0001078799 false 12/31 0001078799 2022-02-07 2022-02-07 iso4217:USD xbrli:shares iso4217:USD xbrli:shares

UNITED STATES

SECURITIES AND EXCHANGE COMMISSION

WASHINGTON, D.C. 20549

 

FORM 8-K

 

CURRENT REPORT

 

Pursuant to Section 13 or 15(d) of the Securities Exchange Act of 1934

 

Date of Report (Date of earliest event reported):  February 4, 2022

 

MARIJUANA COMPANY OF AMERICA, INC.

(Exact Name of Registrant as Specified in Charter) 

 

Utah   000-27039   98-1246221
(State or jurisdiction of   (Commission File   (IRS Employer
incorporation or organization)   Number)   Identification No.) 

  

633 W. 5th Street, Suite 2826

Los Angeles, California ,90071

Telephone: (888) 777-4362

(Address and Telephone Number of Registrant’s Principal
Executive Offices and Principal Place of Business)

 

  

Check the appropriate box below if the Form 8-K filing is intended to simultaneously satisfy the filing obligation of the registrant under any of the following provisions:

 

    Written communication pursuant to Rule 425 under the Securities Act (17 CFR 230.425).

 

    Soliciting material pursuant to Rule 14a-12 under the Exchange Act (17 CFR 240.14a-12).

 

    Pre-commencement communications pursuant to Rule 14d-2(b) under the Exchange Act (17 CFR 240.14d-2(b)).

 

    Pre-commencement communications pursuant to Rule 13e-4(c) under the Exchange Act (17 CFR 240.13e-4(c)).

 

Securities registered pursuant to Section 12(b) of the Act: None.

 

Indicate by check mark whether the registrant is an emerging growth company as defined in Rule 405 of the Securities Act of 1933 (§230.405 of this chapter) or Rule 12b-2 of the Securities Exchange Act of 1934 (§240.12b-2 of this chapter).

 

Emerging growth company 

 

If an emerging growth company, indicate by check mark if the registrant has elected not to use the extended transition period for complying with any new or revised financial accounting standards provided pursuant to Section 13(a) of the Exchange Act. 

  

Securities registered pursuant to Section 12(g) of the Act:

 

Title of each class   Trading Symbol(s)   Name of each exchange on which registered
Common Stock    MCOA   None

 

 

 
 
 

 

Item 3.03 Material Modification to Rights of Security Holders.

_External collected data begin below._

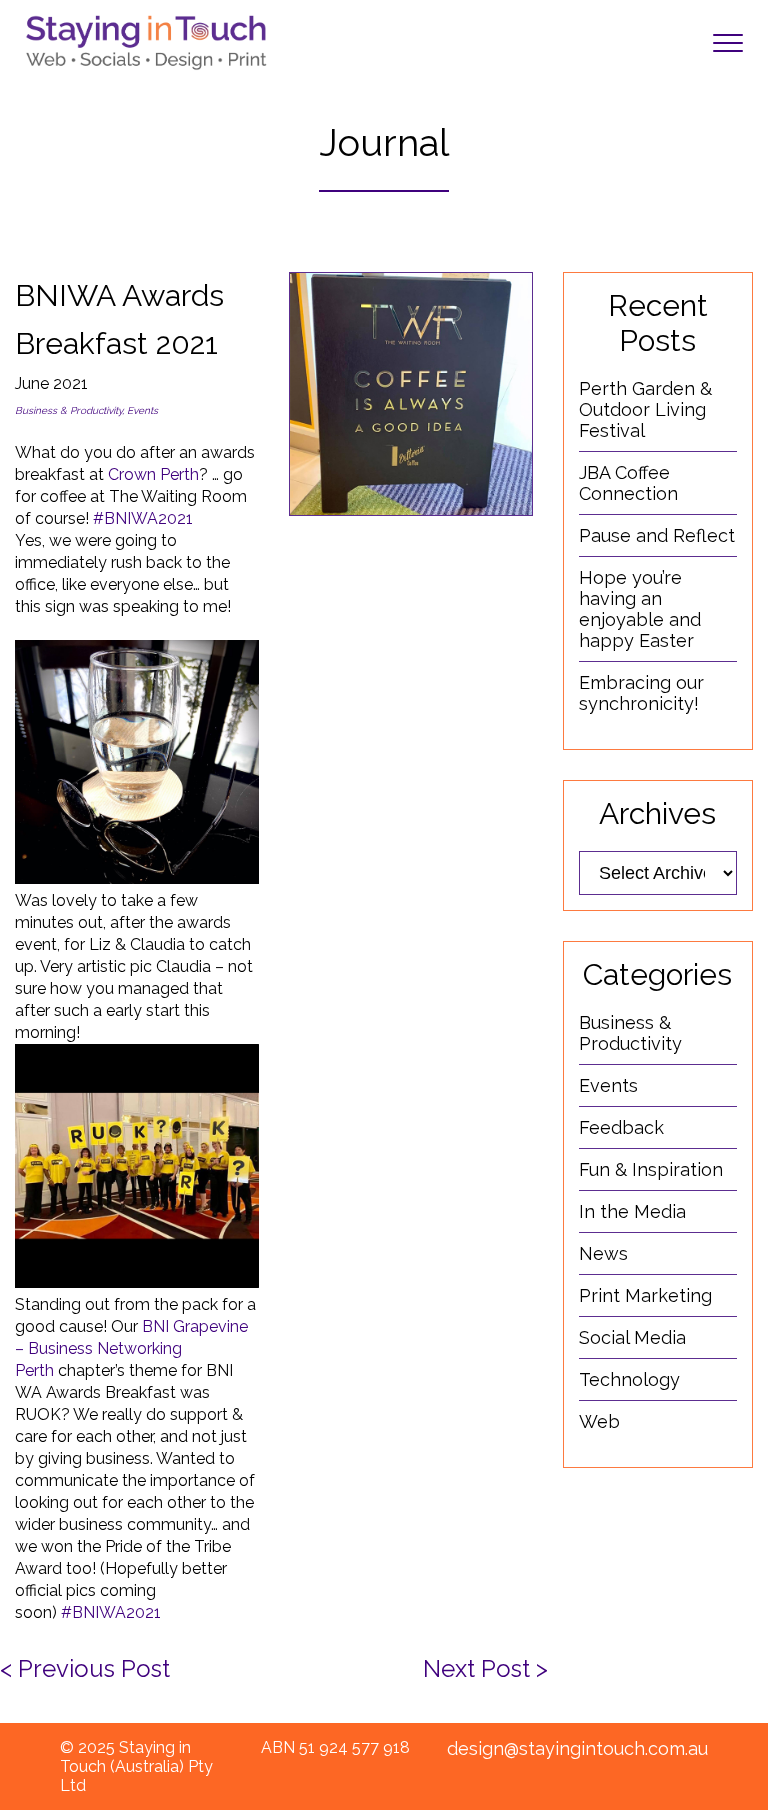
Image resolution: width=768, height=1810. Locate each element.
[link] (153, 474)
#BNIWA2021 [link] (143, 518)
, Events (140, 410)
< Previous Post (85, 1668)
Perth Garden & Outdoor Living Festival (645, 409)
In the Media (632, 1211)
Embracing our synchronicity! (641, 693)
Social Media (632, 1337)
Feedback (621, 1127)
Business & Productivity (68, 410)
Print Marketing (645, 1295)
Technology (629, 1379)
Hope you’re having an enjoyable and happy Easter (640, 609)
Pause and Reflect (657, 535)
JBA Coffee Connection (628, 483)
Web (599, 1421)
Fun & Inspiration (651, 1169)
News (603, 1253)
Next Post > (485, 1668)
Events (608, 1085)
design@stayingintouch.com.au (577, 1748)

(a) On February 4, 2022, the Registrant’s board of directors pursuant to Article IV of its Articles of Incorporation, and Utah Corporations Code 16-10a-1002, unanimously passed a resolution in a special meeting to amend the corporation’s articles to reduce the par value of the Registrant’s common stock from $0.001 per share to zero par value ($0.00) per share.

Item 5.03 Amendments to Articles of Incorporation or Bylaws; Change in Fiscal Year.

On February 4, 2022, a majority of the Registrant’s shareholders, by written consent without the formality of a meeting, adopted a resolution to amend the Registrant’s articles of incorporation to decrease the par value of its common stock from $0.001 to $0.000 per share. Prior to the amendment, the Company’s common stock had a par value of $0.001.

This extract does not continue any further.